The data set that were featured here is available at https://www.gbif.org/dataset/aea17af8-5578-4b04-b5d3-7adf0c5a1e60.
Once the data is stored on GBIF, it can be downloaded through their standard tools. Recreating the original structure of course also requires some work, and it is adviced that you publish a recipe specific to your data, that you can refer users to. Such a recipe for our example data is available at https://github.com/jenast/NBBM_data_export/blob/master/NBBM_GBIF_to_BMS_export.md
At the moment, there doesn’t exist much prepackaged tools that help with the formatting of these type of data, so it will most likely be a custom job for your case. Of course, if you plan on submitting your data to GBIF in this way, the earlier you set up your data structure to harmonize with GBIF, the easier it will be. That could be e.g. storing event ID’s and parent event ID’s along with your readable survey and location codes. At some point, you will probably have to merge an event table together with one or more parent event tables, as you are unlikely to store this together from the outset. The key thing is to keep track of the event and parent event ID’s so that they codify the dependence structure of the data set. Hopefully there will be some custom tools for this type of work developed in the future, for example as an R-package.

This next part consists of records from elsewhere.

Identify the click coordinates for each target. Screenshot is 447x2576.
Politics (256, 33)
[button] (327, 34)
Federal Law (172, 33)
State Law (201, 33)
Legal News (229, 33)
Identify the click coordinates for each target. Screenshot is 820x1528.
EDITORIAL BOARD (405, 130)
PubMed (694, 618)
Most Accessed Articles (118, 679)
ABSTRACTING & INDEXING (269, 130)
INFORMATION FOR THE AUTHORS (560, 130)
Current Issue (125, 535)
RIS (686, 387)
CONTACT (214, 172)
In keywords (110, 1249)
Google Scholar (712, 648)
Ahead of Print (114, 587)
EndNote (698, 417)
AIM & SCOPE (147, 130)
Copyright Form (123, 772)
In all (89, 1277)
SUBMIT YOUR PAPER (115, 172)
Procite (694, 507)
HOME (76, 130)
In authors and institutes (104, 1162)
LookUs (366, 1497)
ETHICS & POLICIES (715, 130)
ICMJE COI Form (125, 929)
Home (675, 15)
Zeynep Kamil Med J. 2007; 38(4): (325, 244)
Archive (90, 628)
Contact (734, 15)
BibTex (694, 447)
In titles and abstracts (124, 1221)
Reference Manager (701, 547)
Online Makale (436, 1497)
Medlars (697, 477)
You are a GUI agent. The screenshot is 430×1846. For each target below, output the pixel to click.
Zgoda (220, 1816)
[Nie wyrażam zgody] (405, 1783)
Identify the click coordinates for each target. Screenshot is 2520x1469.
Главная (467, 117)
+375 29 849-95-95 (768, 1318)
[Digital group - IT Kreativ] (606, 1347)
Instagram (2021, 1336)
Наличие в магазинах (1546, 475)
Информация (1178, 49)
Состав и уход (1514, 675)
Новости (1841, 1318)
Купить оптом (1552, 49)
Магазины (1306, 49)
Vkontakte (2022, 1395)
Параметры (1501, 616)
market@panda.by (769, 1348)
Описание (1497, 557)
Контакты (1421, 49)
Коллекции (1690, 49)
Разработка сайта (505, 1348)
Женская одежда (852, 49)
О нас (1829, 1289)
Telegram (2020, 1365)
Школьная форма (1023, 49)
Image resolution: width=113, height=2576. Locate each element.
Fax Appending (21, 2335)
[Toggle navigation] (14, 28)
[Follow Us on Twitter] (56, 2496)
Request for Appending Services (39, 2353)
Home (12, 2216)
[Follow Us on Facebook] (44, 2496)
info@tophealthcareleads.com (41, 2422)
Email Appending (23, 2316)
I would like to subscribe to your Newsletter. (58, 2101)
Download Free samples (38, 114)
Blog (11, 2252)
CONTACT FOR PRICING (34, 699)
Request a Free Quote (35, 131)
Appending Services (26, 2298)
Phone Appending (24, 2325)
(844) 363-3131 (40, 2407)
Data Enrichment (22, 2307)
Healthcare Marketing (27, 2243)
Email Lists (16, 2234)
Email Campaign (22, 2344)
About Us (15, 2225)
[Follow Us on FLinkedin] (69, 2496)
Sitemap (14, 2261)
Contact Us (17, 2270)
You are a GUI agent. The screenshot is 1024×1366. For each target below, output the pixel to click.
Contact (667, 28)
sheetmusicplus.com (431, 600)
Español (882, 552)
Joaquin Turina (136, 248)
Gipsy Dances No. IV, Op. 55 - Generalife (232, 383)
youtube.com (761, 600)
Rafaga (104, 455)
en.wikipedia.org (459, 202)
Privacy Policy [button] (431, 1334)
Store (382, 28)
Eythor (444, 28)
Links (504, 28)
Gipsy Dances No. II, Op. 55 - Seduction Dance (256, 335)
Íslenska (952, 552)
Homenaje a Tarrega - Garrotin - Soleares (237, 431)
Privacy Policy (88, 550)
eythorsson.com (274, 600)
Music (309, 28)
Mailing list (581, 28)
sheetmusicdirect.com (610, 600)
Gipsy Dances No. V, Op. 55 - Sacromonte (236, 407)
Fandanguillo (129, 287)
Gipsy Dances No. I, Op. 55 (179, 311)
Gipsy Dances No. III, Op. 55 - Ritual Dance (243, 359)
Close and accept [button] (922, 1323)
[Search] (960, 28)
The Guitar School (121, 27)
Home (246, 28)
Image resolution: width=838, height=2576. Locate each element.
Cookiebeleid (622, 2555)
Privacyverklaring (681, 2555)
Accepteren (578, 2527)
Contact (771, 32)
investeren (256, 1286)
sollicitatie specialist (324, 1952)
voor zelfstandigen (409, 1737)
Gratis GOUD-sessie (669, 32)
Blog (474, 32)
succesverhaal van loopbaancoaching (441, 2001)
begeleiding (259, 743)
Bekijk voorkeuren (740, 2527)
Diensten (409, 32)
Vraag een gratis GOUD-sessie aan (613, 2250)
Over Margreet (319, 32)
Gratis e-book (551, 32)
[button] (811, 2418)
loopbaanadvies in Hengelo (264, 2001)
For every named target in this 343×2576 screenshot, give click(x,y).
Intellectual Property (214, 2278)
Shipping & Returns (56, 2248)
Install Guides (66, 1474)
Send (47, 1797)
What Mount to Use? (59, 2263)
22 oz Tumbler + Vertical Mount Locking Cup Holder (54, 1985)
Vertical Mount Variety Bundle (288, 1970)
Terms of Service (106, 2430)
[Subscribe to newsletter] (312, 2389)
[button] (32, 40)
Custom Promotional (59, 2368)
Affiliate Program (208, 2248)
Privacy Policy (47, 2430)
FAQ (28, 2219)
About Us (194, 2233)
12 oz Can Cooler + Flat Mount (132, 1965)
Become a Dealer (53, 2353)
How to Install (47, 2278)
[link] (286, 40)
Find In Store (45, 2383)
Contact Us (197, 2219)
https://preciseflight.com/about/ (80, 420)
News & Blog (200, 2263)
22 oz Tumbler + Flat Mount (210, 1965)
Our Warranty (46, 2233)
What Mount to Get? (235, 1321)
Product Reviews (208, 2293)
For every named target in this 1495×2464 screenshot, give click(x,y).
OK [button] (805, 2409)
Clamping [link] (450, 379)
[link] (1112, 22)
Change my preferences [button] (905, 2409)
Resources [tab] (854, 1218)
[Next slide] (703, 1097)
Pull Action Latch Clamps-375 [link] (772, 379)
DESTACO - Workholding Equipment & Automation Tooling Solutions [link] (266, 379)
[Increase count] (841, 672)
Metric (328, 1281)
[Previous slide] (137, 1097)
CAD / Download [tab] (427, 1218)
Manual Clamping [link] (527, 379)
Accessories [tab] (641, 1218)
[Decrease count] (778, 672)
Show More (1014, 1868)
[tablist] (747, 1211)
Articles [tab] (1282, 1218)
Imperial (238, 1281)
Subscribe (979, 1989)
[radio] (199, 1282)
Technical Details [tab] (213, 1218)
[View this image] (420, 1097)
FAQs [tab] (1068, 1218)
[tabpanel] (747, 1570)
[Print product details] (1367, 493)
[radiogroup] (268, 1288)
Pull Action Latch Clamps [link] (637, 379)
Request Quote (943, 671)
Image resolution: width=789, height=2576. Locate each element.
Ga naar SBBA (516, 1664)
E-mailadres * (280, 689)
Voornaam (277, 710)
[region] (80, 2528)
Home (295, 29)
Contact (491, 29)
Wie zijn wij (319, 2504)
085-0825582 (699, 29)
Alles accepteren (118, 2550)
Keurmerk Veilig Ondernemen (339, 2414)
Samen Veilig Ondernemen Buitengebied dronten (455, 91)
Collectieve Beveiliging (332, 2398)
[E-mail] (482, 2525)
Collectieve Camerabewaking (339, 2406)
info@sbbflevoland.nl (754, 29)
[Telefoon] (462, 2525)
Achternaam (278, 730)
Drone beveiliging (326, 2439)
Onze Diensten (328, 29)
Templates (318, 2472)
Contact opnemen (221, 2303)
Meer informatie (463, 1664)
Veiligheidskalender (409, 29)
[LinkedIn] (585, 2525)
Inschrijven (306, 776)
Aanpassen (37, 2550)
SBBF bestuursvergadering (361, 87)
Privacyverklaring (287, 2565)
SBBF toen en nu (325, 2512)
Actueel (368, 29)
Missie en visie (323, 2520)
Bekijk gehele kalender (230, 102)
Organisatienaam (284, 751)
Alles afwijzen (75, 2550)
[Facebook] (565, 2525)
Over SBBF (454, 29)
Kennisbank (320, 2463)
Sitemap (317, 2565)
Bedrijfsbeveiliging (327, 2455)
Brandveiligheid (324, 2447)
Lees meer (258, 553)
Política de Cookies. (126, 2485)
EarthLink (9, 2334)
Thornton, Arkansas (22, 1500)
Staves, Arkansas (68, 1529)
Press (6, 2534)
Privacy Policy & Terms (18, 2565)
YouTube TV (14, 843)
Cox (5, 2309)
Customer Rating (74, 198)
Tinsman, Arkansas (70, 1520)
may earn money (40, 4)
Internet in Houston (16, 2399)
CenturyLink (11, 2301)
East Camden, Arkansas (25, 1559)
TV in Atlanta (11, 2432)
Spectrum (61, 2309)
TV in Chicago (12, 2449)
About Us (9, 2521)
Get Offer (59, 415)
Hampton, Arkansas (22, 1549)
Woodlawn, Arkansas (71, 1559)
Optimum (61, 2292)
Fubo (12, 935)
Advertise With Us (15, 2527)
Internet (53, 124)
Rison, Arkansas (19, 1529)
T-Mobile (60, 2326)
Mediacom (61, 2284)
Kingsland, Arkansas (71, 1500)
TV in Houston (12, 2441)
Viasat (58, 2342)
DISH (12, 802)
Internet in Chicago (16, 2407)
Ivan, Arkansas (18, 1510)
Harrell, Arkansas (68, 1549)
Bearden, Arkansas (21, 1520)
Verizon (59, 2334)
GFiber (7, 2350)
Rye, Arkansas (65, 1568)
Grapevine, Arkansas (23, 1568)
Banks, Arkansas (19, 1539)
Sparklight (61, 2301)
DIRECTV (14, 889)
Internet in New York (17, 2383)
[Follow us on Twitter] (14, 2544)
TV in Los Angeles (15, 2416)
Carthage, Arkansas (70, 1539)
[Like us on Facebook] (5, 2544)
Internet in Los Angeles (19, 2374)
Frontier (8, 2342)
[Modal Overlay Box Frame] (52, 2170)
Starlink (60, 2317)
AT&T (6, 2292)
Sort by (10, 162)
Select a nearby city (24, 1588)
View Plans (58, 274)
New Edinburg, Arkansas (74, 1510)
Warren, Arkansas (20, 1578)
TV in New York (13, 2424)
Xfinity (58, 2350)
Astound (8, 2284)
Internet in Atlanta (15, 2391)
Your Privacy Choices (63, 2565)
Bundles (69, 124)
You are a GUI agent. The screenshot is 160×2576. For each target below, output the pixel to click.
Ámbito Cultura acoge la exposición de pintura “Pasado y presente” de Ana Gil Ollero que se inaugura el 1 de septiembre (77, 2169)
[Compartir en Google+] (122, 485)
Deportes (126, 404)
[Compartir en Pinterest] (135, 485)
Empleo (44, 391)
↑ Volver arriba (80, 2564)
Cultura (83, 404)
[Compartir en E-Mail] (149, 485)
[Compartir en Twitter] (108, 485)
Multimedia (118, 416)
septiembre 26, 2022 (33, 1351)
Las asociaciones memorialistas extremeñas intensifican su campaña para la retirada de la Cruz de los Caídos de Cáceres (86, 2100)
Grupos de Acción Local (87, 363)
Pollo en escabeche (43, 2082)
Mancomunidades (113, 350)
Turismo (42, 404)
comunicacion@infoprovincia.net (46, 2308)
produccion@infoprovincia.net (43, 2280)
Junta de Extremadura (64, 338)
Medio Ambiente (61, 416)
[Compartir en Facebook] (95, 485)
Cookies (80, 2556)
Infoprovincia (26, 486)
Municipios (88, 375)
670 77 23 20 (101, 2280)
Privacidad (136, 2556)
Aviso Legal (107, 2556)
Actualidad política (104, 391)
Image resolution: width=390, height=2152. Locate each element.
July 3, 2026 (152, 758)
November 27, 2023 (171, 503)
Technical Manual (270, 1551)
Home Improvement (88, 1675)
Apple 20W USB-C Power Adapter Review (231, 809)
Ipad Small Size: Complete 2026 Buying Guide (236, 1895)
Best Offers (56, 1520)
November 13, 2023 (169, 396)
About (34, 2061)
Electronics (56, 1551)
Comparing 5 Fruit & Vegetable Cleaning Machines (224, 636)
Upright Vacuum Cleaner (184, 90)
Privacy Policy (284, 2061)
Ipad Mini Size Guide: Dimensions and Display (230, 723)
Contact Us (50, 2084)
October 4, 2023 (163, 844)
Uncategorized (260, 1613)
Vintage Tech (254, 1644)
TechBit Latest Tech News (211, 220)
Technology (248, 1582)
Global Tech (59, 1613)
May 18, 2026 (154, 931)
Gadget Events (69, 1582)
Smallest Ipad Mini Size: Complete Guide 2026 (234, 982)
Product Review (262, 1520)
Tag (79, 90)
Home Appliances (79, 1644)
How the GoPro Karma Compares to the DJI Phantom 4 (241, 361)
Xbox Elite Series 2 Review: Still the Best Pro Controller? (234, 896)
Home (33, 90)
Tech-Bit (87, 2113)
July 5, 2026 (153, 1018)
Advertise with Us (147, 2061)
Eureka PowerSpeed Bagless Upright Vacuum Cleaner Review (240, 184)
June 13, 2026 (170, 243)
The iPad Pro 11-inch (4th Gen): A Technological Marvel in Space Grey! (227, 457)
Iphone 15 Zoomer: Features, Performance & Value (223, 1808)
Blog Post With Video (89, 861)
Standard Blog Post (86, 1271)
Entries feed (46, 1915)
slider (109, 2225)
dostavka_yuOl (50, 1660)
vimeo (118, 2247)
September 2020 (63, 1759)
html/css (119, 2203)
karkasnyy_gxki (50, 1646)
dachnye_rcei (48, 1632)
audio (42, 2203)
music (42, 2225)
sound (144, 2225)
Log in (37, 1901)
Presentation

For our data set, we already had the data in a PostgreSQL database. After inserting some additional data that GBIF required and sorting out some relationships in the database, it was a matter of setting up views that formatted the data into the GBIF event core format. Once that was done, we set up permissions so that the IPT machine could access these export views directly, to streamline the publishing pipeline. Future additions to the data should then go smoothly.